Poll: Texans want government involved in health care

Published 9:01 pm Sunday, April 21, 2019

By Mark Richardson

Texas News Service

HOUSTON – An overwhelming majority of Texans believe that state government needs to take a major role in making the health-care system work well. 

According to recent polling by the Episcopal Health Foundation, at least eight of 10 Texans want the government to play a significant role in a functioning health-care system.
Brian Sasser, chief communications officer with the Episcopal Health Foundation says in a recent poll, Texans prioritized health-care issues second only to increased spending on public education.
“A majority of Texans believe that their government has a role in making sure the health-care system works,” says Sasser. “Lowering the price of prescription drugs, lowering health-care costs and increasing access to health insurance are kind of recurring themes with what the health priorities for the Legislature should be.”
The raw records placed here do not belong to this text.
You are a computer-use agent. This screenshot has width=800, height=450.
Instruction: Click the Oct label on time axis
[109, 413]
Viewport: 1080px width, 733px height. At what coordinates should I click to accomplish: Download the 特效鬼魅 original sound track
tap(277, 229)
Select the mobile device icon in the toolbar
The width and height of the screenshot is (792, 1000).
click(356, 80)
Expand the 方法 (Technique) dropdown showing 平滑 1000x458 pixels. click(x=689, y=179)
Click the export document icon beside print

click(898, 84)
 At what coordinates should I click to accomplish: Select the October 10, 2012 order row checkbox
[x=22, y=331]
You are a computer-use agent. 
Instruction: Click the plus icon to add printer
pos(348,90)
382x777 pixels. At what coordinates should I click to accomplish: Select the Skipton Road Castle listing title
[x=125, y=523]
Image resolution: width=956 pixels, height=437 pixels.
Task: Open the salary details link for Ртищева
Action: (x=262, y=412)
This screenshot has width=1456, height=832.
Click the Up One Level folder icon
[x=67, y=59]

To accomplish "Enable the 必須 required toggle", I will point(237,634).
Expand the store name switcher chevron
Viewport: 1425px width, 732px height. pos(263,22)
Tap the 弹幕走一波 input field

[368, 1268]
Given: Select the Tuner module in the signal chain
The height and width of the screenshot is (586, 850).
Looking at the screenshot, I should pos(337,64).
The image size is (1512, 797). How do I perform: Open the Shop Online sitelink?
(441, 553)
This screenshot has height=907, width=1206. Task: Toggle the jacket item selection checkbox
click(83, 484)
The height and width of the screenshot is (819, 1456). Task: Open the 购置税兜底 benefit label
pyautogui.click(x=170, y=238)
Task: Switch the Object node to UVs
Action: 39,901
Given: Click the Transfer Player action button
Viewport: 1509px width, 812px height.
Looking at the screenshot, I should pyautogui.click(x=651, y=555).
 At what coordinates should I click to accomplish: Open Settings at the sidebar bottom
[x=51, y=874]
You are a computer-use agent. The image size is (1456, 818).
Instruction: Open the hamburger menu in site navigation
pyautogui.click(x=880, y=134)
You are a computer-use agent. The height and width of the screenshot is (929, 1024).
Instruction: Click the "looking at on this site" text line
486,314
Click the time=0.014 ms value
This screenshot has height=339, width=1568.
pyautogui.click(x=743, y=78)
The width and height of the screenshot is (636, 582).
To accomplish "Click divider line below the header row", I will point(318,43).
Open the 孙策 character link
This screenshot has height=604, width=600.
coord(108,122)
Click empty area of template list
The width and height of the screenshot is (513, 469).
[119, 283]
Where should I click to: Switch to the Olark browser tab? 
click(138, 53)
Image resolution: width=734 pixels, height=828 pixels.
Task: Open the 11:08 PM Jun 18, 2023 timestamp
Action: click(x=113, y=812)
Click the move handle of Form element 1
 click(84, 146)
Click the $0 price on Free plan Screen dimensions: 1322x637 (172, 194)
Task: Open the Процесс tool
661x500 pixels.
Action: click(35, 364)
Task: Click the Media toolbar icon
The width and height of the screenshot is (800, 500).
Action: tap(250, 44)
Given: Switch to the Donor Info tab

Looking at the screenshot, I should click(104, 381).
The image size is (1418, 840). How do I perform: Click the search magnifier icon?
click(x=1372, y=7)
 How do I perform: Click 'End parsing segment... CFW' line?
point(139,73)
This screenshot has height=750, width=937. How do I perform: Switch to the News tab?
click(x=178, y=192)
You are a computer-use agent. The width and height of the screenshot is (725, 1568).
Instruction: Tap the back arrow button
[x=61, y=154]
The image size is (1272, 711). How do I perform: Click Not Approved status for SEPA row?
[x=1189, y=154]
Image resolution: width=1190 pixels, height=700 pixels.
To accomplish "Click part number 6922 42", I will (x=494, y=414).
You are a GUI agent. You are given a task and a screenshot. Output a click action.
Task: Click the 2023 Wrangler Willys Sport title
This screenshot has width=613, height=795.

Sasser says more than half of the Texans polled believe lawmakers should increase access to health insurance, work to lower the overall cost of health care, increase funding for mental-health programs, and reduce the number of women who die from childbirth. 

A majority say Texas is not doing enough to provide low-income adults with access to health care, specifically calling for the state to expand access to Medicaid.
Sasser says that despite the ongoing uncertainty, more than 1 million Texans enrolled in the Affordable Care Act for health insurance in 2019. 

“What’s clear about this is what’s at stake if the Affordable Care Act was to go away in Texas,” says Sasser. “And that’s that 1 million people who currently use that for their health insurance would have to look for other options or most likely have no other options.”

He adds that Texans responded strongly when asked about keeping protections for people with a pre-existing condition in place.

“It was a big number; 88% of folks that we polled said that they believe that pre-existing conditions should be covered,” says Sasser. “It kind of went across political and demographics and income levels and all that.”

The Episcopal Health Foundation funds programs and research to improve the health of residents in 57 counties in central, east and southeast Texas.